BEGIN The data
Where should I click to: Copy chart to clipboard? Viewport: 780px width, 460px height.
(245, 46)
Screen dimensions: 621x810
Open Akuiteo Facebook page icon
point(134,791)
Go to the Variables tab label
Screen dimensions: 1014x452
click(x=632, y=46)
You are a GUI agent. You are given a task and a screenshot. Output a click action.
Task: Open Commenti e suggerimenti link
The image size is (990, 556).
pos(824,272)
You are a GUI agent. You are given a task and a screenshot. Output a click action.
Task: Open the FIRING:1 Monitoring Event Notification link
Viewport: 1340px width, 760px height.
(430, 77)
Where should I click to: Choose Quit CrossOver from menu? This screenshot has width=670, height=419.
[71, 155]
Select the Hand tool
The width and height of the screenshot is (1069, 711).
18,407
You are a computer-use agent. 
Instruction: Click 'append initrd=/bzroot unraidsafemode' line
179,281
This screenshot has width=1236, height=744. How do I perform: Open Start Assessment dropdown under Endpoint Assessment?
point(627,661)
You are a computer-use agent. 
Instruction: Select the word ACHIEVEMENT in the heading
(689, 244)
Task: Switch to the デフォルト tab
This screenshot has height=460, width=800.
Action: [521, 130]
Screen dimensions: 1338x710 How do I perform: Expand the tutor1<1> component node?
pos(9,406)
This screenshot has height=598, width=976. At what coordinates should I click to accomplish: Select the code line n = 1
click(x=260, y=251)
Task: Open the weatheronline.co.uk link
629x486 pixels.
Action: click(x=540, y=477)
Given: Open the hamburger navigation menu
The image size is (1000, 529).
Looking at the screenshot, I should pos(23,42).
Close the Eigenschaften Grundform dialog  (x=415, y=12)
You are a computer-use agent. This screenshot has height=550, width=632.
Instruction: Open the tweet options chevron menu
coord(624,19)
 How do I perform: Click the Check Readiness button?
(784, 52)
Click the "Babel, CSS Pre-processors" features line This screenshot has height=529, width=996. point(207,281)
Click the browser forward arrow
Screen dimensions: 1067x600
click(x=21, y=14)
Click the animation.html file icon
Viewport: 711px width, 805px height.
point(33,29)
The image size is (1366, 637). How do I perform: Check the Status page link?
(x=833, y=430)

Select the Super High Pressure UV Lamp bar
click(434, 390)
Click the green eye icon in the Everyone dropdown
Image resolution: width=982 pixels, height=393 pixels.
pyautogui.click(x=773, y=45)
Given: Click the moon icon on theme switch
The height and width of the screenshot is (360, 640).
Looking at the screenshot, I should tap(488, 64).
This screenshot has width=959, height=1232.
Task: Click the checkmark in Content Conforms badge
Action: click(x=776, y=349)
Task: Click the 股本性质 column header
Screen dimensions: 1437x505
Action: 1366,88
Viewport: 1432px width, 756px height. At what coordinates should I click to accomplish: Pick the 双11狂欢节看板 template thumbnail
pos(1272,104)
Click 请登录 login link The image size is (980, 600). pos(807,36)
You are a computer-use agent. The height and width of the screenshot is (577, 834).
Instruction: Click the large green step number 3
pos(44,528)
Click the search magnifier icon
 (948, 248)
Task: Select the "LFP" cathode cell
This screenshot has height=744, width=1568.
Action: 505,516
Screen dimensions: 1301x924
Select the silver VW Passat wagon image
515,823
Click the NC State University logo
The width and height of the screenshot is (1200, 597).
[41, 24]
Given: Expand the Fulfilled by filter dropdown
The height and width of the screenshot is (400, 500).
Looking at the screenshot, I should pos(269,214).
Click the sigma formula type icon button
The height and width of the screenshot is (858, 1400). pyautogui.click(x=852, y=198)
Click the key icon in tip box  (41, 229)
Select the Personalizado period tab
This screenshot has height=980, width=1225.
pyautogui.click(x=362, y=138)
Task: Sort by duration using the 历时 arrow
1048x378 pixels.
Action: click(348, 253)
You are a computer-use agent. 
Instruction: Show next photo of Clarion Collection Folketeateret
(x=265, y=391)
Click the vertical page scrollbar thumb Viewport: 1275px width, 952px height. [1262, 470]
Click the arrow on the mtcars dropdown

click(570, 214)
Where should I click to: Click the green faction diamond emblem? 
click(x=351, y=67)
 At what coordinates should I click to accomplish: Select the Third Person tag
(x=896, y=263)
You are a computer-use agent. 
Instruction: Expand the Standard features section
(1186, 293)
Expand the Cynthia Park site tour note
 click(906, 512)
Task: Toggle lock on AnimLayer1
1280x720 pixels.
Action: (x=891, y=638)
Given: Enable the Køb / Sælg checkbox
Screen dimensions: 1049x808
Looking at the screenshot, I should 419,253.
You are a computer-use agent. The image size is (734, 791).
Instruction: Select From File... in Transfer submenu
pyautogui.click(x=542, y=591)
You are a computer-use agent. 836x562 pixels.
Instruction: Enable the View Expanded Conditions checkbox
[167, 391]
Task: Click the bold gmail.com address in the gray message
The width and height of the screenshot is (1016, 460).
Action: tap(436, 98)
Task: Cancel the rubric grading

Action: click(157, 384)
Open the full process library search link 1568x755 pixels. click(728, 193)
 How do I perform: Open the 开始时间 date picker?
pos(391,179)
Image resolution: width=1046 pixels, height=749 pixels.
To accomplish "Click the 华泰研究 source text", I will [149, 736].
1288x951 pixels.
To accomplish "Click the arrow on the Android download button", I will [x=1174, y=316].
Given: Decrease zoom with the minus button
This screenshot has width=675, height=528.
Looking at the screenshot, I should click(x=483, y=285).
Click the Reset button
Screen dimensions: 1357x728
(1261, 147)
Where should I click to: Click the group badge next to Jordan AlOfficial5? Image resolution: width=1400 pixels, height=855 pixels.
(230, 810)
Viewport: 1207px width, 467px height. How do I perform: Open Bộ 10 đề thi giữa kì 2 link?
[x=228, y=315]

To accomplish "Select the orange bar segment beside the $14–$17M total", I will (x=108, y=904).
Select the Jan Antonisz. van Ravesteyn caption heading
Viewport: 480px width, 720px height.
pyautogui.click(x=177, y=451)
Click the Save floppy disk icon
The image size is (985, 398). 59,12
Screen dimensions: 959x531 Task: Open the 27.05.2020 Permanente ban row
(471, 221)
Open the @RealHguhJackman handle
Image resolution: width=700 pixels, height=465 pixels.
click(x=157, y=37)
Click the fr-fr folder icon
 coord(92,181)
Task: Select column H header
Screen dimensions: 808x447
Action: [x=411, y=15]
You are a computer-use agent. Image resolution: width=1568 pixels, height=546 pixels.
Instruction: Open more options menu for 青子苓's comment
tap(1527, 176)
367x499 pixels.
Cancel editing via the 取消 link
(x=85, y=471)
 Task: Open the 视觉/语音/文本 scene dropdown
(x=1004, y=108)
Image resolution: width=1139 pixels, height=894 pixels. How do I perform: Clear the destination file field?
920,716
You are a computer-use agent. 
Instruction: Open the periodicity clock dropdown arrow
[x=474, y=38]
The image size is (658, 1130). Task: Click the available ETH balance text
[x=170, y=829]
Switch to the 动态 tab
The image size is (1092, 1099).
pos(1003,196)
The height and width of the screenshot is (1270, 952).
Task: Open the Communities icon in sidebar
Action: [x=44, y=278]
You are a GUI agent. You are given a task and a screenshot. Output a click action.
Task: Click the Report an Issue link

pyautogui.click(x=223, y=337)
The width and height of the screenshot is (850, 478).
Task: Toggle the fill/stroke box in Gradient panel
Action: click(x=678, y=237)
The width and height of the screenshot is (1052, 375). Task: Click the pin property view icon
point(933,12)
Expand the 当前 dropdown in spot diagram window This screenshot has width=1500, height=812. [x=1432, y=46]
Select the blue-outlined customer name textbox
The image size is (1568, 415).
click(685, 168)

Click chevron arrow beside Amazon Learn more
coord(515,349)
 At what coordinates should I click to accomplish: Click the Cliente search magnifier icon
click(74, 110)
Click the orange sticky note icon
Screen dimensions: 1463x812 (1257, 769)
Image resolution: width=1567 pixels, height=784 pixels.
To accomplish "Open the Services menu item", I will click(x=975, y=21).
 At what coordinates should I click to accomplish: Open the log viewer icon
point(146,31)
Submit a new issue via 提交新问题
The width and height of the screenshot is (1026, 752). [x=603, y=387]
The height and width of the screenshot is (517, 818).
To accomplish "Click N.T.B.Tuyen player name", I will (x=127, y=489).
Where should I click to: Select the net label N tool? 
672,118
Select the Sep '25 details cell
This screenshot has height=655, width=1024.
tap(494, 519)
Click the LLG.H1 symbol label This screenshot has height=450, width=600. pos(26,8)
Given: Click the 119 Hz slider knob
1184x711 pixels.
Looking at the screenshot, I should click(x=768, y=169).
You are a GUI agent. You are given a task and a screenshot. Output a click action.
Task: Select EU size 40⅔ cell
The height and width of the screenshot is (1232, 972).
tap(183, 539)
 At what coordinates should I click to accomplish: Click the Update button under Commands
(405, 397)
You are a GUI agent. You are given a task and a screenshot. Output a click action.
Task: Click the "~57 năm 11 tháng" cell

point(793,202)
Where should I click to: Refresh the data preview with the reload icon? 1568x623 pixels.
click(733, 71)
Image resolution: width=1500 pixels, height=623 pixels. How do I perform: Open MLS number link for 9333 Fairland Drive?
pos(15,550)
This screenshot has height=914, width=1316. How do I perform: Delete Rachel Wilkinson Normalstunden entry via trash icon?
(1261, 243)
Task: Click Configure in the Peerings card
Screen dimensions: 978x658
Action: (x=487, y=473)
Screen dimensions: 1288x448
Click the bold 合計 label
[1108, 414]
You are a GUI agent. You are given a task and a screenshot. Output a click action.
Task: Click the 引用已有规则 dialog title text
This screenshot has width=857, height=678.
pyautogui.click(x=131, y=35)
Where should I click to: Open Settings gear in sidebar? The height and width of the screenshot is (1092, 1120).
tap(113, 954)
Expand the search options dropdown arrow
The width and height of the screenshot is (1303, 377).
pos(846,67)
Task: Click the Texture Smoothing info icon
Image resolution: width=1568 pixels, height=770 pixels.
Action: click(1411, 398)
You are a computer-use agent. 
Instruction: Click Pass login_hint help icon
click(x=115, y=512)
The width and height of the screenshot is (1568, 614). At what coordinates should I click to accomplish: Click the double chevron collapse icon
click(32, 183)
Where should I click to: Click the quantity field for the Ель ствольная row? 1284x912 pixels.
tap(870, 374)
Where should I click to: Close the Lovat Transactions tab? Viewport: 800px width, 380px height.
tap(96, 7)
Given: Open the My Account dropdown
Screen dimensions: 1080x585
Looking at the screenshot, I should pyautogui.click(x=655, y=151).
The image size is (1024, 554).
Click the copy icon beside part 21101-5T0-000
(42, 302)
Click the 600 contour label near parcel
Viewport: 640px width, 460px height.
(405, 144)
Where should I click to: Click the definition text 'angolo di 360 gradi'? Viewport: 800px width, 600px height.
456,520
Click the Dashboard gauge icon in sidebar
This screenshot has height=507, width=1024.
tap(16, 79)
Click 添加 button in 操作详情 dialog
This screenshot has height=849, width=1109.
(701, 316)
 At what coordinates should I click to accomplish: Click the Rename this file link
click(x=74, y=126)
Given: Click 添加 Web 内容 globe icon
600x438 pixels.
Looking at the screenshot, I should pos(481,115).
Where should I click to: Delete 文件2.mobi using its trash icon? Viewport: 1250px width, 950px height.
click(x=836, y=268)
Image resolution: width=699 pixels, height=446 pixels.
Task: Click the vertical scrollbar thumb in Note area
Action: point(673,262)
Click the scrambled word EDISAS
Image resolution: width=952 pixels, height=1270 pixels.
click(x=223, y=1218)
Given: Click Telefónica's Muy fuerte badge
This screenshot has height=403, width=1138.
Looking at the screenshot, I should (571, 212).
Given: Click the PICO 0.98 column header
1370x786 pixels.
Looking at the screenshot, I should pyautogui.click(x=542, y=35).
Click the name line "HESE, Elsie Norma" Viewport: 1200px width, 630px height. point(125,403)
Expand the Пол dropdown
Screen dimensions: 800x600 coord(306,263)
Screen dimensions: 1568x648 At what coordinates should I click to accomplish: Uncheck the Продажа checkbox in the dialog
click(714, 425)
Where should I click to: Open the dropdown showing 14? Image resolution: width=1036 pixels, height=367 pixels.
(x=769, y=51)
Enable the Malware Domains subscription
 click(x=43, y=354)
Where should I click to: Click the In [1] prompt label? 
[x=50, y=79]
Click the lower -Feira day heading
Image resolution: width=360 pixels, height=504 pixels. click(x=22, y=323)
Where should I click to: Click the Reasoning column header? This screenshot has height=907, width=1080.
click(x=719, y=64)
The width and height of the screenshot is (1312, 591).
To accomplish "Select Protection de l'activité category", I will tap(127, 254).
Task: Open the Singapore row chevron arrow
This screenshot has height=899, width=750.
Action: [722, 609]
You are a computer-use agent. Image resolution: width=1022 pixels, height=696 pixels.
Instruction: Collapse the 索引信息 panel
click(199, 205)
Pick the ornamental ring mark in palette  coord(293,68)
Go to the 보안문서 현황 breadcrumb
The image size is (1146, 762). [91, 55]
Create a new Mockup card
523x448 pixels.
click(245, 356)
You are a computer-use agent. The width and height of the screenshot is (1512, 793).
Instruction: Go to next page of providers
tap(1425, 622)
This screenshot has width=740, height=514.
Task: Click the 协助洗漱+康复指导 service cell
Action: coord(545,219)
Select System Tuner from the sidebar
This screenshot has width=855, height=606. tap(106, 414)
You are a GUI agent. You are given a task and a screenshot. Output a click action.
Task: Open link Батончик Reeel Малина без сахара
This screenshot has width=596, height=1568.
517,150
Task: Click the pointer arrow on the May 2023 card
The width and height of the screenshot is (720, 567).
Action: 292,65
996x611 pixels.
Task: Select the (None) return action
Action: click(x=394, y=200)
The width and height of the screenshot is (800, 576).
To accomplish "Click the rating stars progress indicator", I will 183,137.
END The data
Goal of the exercise: Lines from the first one above through the line containing "Task: Open Commenti e suggerimenti link" are to be retyped exactly, both included, and nothing more.

Your solution:
Where should I click to: Copy chart to clipboard? Viewport: 780px width, 460px height.
(245, 46)
Screen dimensions: 621x810
Open Akuiteo Facebook page icon
point(134,791)
Go to the Variables tab label
Screen dimensions: 1014x452
click(x=632, y=46)
You are a GUI agent. You are given a task and a screenshot. Output a click action.
Task: Open Commenti e suggerimenti link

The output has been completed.